Una alternativa práctica y nutritiva, rica en fibra y perfecta para mantener tu energía entre comidas.
Paso 1. Coloca los dátiles en agua tibia durante 10 minutos para que se ablanden. Luego escúrrelos y resérvalos.
Paso 2. En una procesadora de alimentos agrega las almendras y tritúralas ligeramente hasta obtener trozos pequeños. No es necesario que queden completamente molidas.
Paso 3. Añade los dátiles, la mantequilla de maní, la vainilla y la pizca de sal.

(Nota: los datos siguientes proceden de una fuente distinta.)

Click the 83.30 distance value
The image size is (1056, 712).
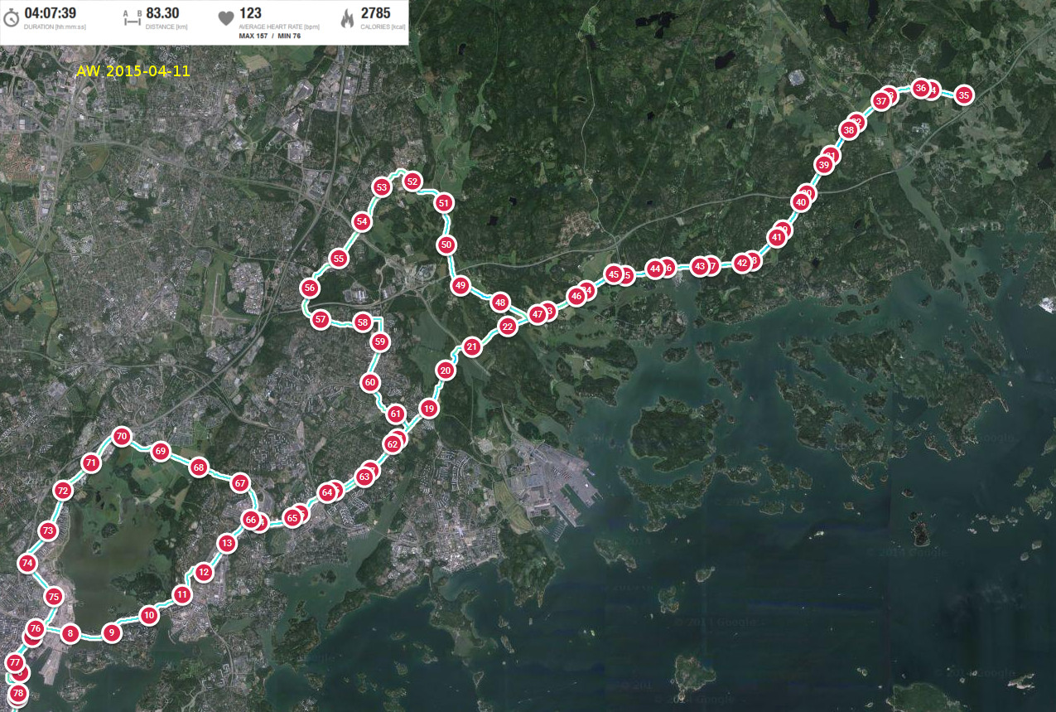[162, 12]
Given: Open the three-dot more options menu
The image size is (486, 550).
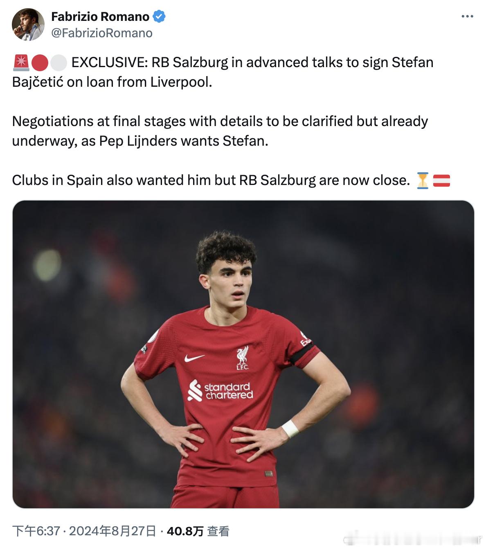Looking at the screenshot, I should [x=467, y=16].
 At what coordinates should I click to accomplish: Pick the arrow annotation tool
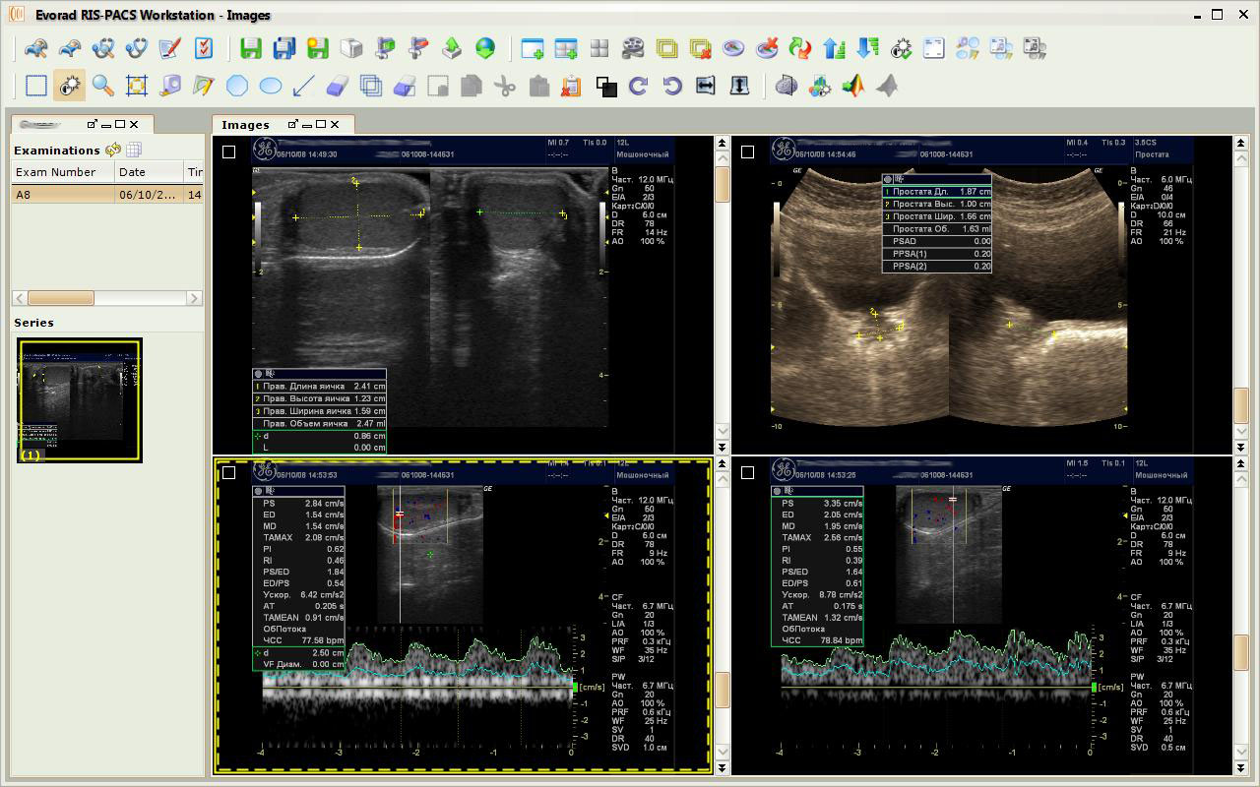point(303,86)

Procesa hasta obtener una mezcla pegajosa y uniforme.
Paso 4. Incorpora la avena y mezcla nuevamente hasta que todos los ingredientes se integren. Si la masa está muy seca, agrega una cucharada de miel o un poco más de mantequilla de maní.

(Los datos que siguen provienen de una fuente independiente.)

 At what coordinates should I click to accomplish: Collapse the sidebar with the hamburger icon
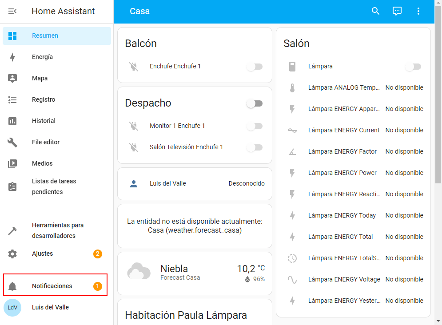(x=12, y=11)
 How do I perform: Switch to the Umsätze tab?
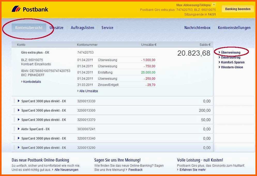57,28
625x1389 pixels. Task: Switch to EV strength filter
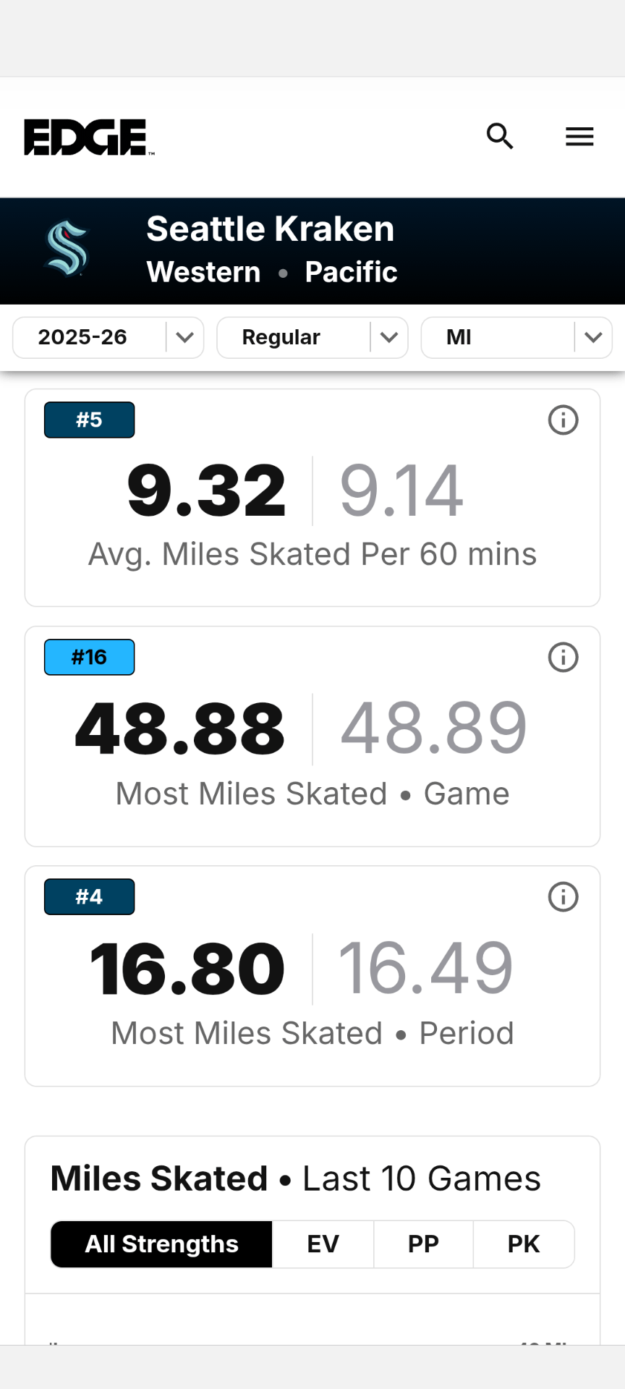pyautogui.click(x=323, y=1244)
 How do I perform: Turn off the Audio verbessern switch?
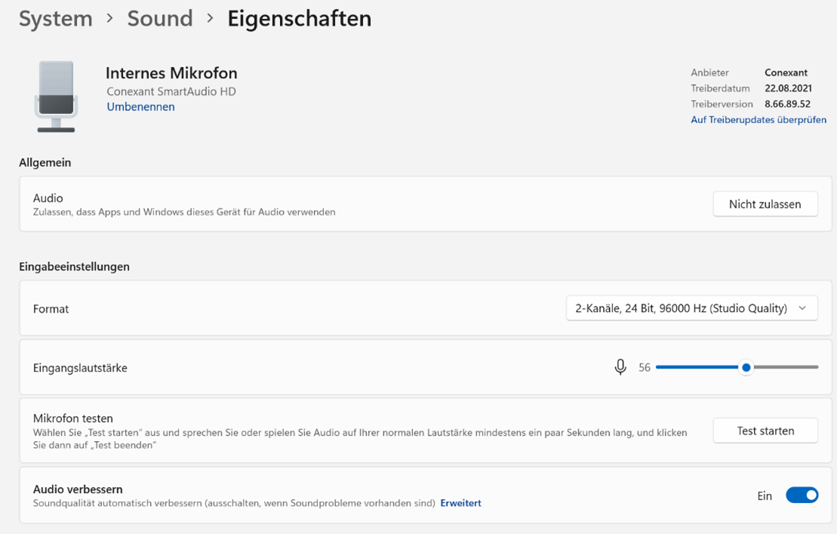pos(802,495)
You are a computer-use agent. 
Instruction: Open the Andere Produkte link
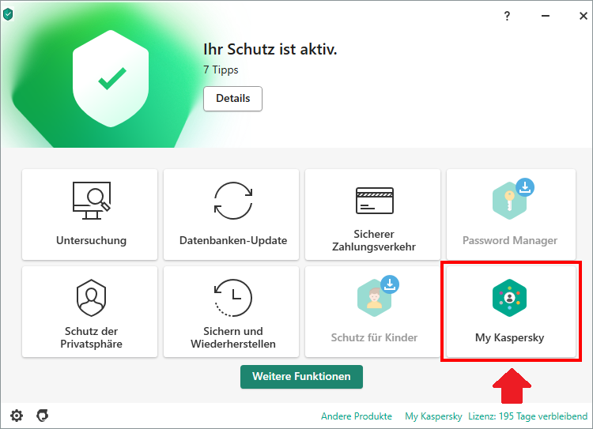tap(356, 416)
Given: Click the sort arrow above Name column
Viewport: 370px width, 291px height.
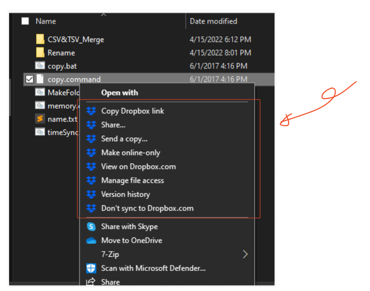Looking at the screenshot, I should point(103,15).
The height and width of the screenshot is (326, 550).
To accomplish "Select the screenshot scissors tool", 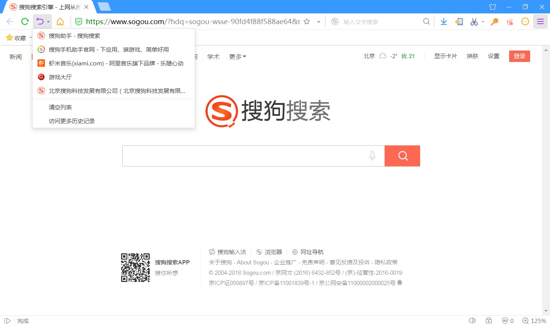I will 474,21.
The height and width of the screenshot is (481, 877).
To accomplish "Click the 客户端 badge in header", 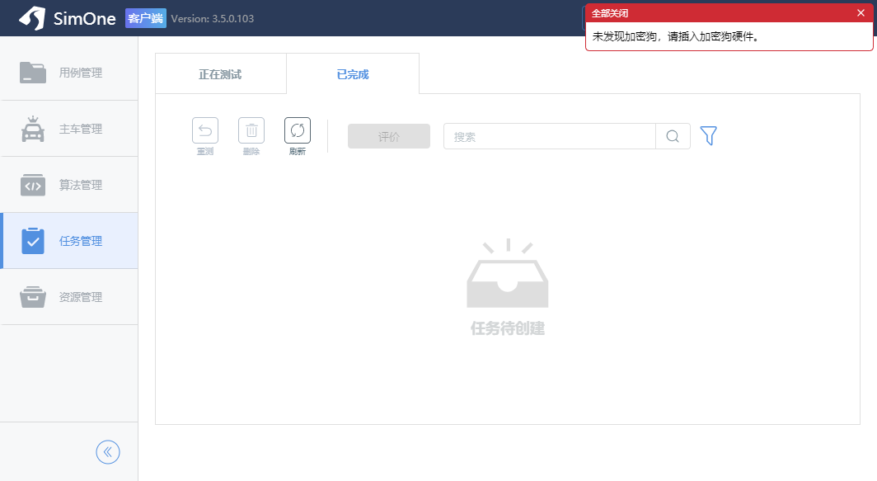I will 146,18.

Paso 5. Agrega las chispas de chocolate y mezcla suavemente con una cuchara para distribuirlas de manera uniforme.
Paso 6. Toma pequeñas porciones de la mezcla y forma bolitas del tamaño de una nuez utilizando las manos.
Paso 7. Coloca las bolitas en una bandeja o recipiente y refrigéralas durante al menos 30 minutos para que adquieran una mejor consistencia.
Paso 8. Sirve frías y disfruta como snack saludable, desayuno rápido o merienda energética antes o después de entrenar.